The patient, a 91-year-old man, was admitted to the hospital with reported leg weakness and muscle pain that had been occurring for the past 10 days. His medical history included hyperlipidemia, type 2 diabetes, hypertension, chronic heart failure with a reduced ejection fraction and non-ST-segment elevation myocardial infarction (nSTEMI), which occurred four months prior to this admission. His medication list included the following:

— Atorvastatin 40mg/day 
— Furosemide 40mg in the AM and 20mg in the PM
— Lisinopril 10mg/day
— Pantoprazole 40mg/day 
— Clopidogrel 75mg/day
— Aspirin 81mg/day 
— Metoprolol succinate 25mg/day 
— Nitroglycerin 0.4mg SL as needed for angina
— Potassium chloride 20mEq in the AM, 10mEq in the afternoon
— Ophthalmic multivitamin twice daily

Four months prior to admission the patient was started on atorvastatin 80mg daily following his diagnosis of nSTEMI, but was instructed to reduce the dose to 40mg daily at a follow-up appointment one month later. The patient, however, did not follow these instructions. At a follow-up appointment (11 days before admission), he was again told to reduce the dose after he began to complain of back and hip pain. His symptoms, however, continued to worsen which eventually led to his admission for rhabdomyolysis.

Published online in JAMA Internal Medicine, this case describes a “teachable moment” for clinicians regarding the potentially fatal impact an incorrect Lyme disease diagnosis can have for a patient desperate to find an answer for her chronic symptoms.

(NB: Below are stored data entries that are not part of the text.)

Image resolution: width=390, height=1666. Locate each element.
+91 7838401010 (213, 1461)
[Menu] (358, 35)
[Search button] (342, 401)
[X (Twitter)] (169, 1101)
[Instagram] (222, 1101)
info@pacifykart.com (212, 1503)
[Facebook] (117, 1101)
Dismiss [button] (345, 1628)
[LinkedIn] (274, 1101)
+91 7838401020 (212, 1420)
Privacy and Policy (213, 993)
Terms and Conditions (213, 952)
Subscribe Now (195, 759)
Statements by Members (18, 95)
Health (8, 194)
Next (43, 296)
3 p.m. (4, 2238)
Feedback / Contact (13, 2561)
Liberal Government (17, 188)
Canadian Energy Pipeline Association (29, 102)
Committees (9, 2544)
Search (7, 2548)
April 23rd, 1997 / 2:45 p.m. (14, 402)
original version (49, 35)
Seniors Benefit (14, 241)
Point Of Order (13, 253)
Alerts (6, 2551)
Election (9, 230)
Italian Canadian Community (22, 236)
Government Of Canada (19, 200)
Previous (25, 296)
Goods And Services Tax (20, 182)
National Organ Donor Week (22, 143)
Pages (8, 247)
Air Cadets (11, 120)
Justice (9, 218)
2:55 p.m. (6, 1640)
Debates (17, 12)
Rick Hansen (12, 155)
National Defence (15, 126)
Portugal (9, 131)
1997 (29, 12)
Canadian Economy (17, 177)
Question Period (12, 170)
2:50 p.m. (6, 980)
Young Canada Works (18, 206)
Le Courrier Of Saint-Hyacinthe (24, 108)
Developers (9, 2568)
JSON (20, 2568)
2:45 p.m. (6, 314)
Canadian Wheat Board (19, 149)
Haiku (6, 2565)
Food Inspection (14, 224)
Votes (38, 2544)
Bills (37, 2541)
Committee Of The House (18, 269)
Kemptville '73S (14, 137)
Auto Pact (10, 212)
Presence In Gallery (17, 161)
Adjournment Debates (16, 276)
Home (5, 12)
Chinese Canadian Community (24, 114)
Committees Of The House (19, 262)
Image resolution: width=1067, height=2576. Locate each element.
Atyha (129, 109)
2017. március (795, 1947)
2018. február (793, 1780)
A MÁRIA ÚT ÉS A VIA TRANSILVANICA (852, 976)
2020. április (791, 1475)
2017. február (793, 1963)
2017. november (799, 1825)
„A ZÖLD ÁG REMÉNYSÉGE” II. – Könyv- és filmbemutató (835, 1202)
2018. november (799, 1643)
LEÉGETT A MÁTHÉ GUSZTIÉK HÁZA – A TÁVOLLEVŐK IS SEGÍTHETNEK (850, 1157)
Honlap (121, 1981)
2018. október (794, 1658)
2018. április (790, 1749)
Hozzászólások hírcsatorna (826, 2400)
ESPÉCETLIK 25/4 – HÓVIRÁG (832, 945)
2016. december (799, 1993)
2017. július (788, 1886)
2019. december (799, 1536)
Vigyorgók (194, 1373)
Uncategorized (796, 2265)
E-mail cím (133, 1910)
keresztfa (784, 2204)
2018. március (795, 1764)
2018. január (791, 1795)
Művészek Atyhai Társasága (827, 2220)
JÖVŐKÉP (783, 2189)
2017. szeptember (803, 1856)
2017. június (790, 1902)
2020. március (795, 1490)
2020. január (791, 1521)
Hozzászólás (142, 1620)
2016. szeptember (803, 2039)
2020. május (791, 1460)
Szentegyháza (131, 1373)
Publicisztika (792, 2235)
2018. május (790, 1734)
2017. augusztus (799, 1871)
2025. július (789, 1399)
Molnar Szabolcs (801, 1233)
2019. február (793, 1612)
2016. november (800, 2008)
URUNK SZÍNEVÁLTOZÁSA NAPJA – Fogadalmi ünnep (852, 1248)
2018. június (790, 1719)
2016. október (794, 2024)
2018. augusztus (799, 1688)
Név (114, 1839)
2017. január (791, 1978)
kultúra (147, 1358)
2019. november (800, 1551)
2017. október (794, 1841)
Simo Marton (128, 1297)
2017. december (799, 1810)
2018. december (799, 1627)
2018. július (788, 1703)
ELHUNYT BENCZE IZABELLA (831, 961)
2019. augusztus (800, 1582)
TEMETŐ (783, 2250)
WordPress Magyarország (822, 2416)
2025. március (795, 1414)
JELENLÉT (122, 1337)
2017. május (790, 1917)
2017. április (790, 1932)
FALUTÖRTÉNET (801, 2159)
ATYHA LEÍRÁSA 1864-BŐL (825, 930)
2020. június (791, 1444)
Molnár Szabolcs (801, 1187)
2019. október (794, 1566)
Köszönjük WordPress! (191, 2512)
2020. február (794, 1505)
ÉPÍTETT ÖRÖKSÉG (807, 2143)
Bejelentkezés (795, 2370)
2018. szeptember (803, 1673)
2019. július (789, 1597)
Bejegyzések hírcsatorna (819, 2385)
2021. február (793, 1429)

The patient, a 45-year-old female, presented to the emergency department with high fever (103° F), diffuse pruritic rash, and nausea. Her medical history included neurological and gastrointestinal complaints for which she received many medical opinions but no clear diagnosis. Prior to her admission, she sought the care of a “Lyme-literate doctor” who diagnosed her with chronic Lyme disease and babesiosis based on tests conducted in a lab which specialized in Lyme testing, albeit the tests had not been validated through serologic studies. Based on these results (with no evidence of Lyme disease rash), the physician decided to treat the patient with multiple antibiotics (doxycycline and minocycline initiated 3 months prior to admission; trimethoprim-sulfamethoxazole initiated 5 weeks prior to admission).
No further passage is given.